EXERCISE BRIEF: Do these statements agree with the thread on testing multi-step API flows? Answer yes or no for each, and quote the thread's deciding words. (a) CodeCrafter99 says they built the tool t-req. (b) DevTester89 favors heavy mocking in tests. (c) TechieTrends runs the steps with an automated tool.

PAGE TEXT:
==============================
When working with APIs, do you typically test multi-step flows like authenticating, creating resources, updating them, verifying changes, and cleaning up through your API client? Or do you move these tests into your codebase and run them as part of your testing suite? I'm curious if you run these steps manually as separate requests or if you utilize tools that allow sequences of requests to be executed together.

5 Answers

Answered By APIWizard52 On

Yeah, it's often referred to as a "multi-step operation." I only test these on the API side because frontends can be unreliable—requests might not get sent or could end up malformed. Testing is definitely key!

Answered By CodeCrafter99 On

You might want to check out a tool called t-req for handling this! It can help organize those workflows nicely. For us, we keep our collections within our codebase, so they can share context and keep everything versions in sync. Just a heads up, I built t-req, so I'm a bit biased, but it’s worth a look!

Answered By DevTester89 On

I usually handle this in my integration tests. I really dislike over-mocking things because it can lead to a false sense of security. End-to-end (E2E) tests for these multi-step operations are super essential since they are often the most complicated.

Answered By LearningLouisa On

I don’t really know much about this topic, but I love how passionate everyone here is! Makes me think I should dive deeper into learning about APIs and testing.

Answered By TechieTrends On

I generally do it all manually, LOL. It's a bit of a hassle, but it works for me!
==============================
PROVIDED MATERIAL:
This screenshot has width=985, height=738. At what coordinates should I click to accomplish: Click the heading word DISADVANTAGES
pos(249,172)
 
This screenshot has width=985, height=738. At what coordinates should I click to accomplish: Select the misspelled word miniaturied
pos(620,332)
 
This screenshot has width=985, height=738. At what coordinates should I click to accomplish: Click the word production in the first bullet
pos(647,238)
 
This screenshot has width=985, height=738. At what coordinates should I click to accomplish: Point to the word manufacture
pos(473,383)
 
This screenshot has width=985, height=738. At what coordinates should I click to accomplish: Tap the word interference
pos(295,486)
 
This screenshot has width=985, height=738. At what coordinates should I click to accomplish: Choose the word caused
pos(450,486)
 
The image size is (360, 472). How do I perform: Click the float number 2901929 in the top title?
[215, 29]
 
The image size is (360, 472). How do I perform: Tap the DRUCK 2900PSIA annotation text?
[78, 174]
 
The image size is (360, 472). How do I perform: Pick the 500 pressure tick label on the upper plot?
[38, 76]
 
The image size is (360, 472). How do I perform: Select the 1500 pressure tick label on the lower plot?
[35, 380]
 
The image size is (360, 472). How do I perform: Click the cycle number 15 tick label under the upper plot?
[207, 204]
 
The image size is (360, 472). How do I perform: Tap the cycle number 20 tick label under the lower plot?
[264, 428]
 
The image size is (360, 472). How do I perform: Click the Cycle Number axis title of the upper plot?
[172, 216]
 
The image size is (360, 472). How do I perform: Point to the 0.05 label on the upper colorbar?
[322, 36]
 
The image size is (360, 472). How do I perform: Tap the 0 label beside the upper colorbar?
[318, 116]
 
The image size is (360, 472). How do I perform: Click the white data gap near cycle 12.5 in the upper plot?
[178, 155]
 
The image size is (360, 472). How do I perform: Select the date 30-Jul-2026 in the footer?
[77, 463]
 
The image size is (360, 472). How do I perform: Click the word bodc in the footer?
==============================
EXERCISE SOLUTION:
(a) Yes: "I built t-req"
(b) No: "I really dislike over-mocking things"
(c) No: "I generally do it all manually"